Accro à son smartphone, Pierre-Olivier Labbé se met offline 90 jours et raconte l’expérience dans le documentaire Digital Detox (Canal+). 

THE RED BULLETIN : Pierre-Olivier, quel genre d’accro à Internet étiez-vous avant cette expérience de « digital detox » ?

PIERRE-OLIVIER LABBÉ :
Au départ, j’étais parti d’un principe que vivant dans une grande ville, et travaillant dans un milieu médiatique, cela renforçait mon utilisation abusive d’Internet, des réseaux sociaux, de mon smartphone. En rencontrant des gens, je me suis rendu compte que j’étais finalement assez mainstream, et pas si geek que ça, voire même pas du tout.

Pierre-Olivier Labbé

Pierre-Olivier Labbé a vécu sans Internet pendant 90 jours : « Face à moi-même, j’ai retrouvé de l’errance cérébrale. »
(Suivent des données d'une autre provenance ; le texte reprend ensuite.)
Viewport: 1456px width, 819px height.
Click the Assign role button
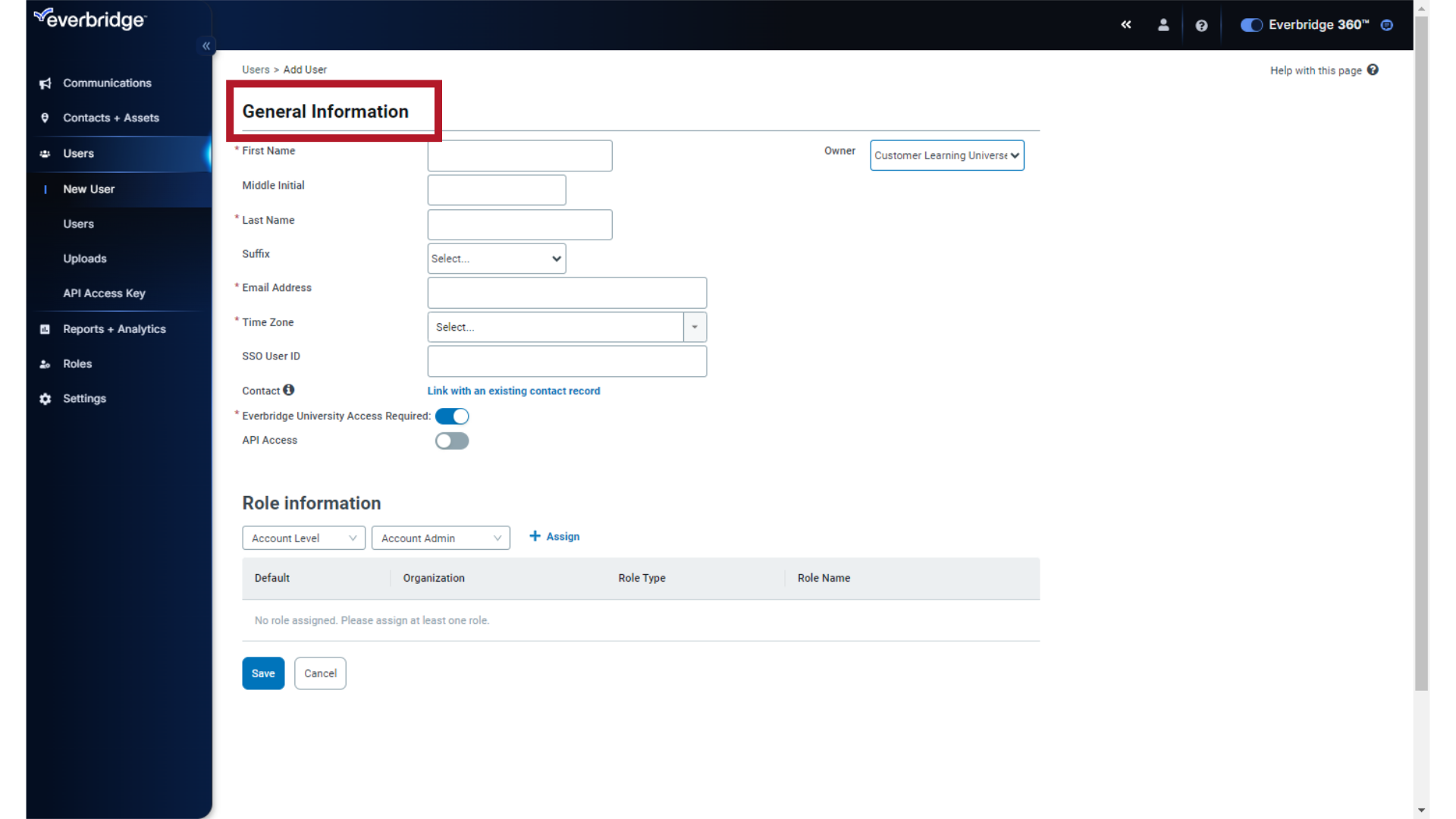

Regarde autour de toi, dans la rue, le métro, tu as énormément de gens, de plus en plus, qui ont cet objet en permanence dans la main, et sous les yeux. Lors de leurs moments d’inactivité, file d’attente, quai de métro, ces moments où tu n’as pas grand-chose à faire, pendant 1minute, ou une demi-heure, leur réflexe systématique est de dégainer leur smartphone. C’était en tout cas le mien. Mais je ne suis pas le seul. Regarde ce mec (désignant un passant aux abords de la terrasse montmartroise où nous menons l’interview, ndlr), ça fait 30 mètres qu’il marche, et il n’a pas regardé une fois devant lui. Il est dans son téléphone.
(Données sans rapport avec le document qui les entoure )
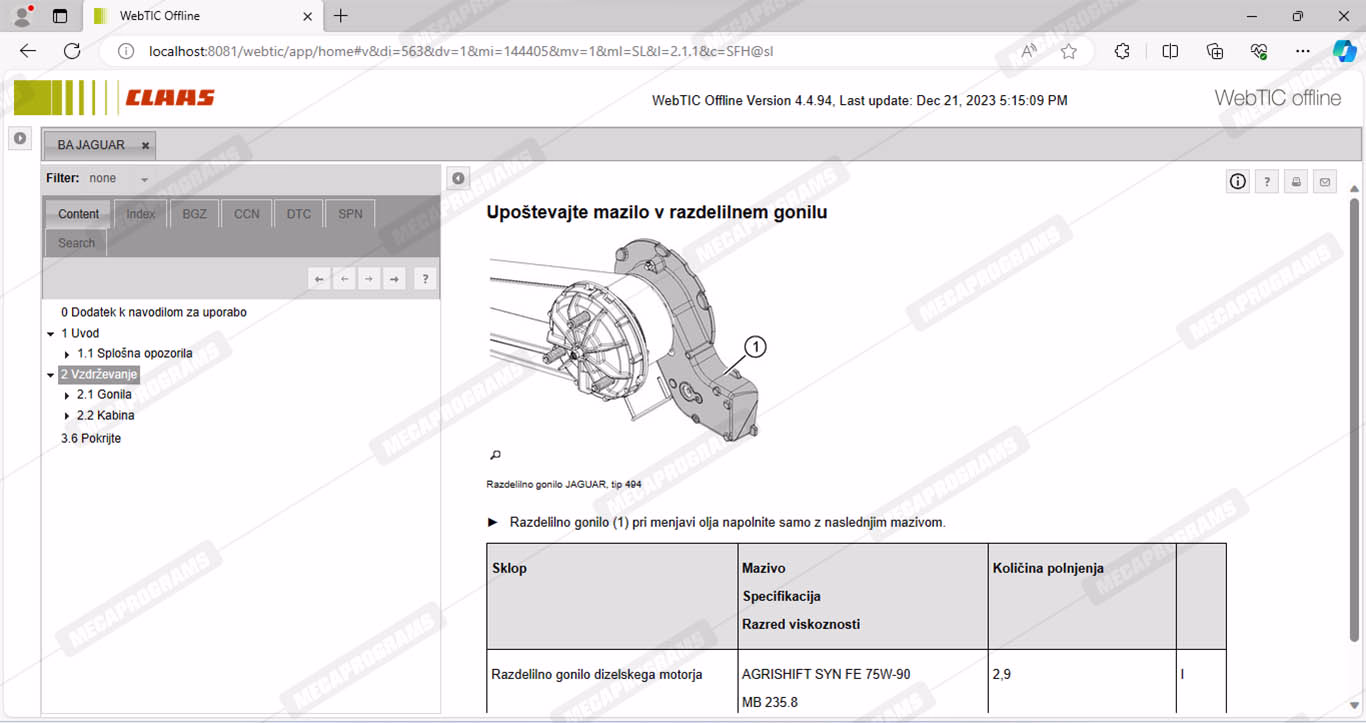Click the magnifier under the gearbox image
Image resolution: width=1366 pixels, height=723 pixels.
point(495,455)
Quel a été le véritable déclic qui vous a conduit à vous lancer dans cette expérience ?

J’étais en vacances au Maroc, avec femme et mes enfants, et J’avais la chance, ou pas, d’être dans une maison, totalement connectée, dans un no mans land numérique. À 30 bornes de toute ville, en plein bled. J’ai passé 15 jours de vacances à ne rien faire, ce qui veut dire, à part piquer une petite tête dans l’océan ou déjeuner, être tout le temps connecté à Internet. Car je suis journaliste, je suis toujours en train de chercher, fouiner, surfer, partager, énormément. J’ai quitté cette maison pour m’installer dans une autre à 200 mètres à vol d’oiseau, dans laquelle il n’y avait absolument aucun accès à Internet, pas même le réseau téléphonique marocain. Je suis passé d’une ultra-connexion, à rien du tout : face à la radicalité de ce changement de situation, les premiers jours, je m’emmerdais, je ne savais pas quoi faire de mes mains, alors que j’étais dans un coin sublime avec ma famille. C’est ce manque qui m’a fait prendre conscience de l’environnement dans lequel je me trouvais. La réflexion est née de là. J’ai commencé à lire pour savoir si j’étais le seul, si d’autres gens qui avaient constaté la même chose que moi. L’enquête et le docu sont nés comme ça.

Pierre-Olivier Labbé

« J’étais parti d’un principe que vivant dans une grande ville, et travaillant dans un milieu médiatique, cela renforçait mon utilisation abusive d’Internet, des réseaux sociaux, de mon smartphone. En rencontrant des gens, je me suis rendu compte que j’étais finalement assez mainstream. »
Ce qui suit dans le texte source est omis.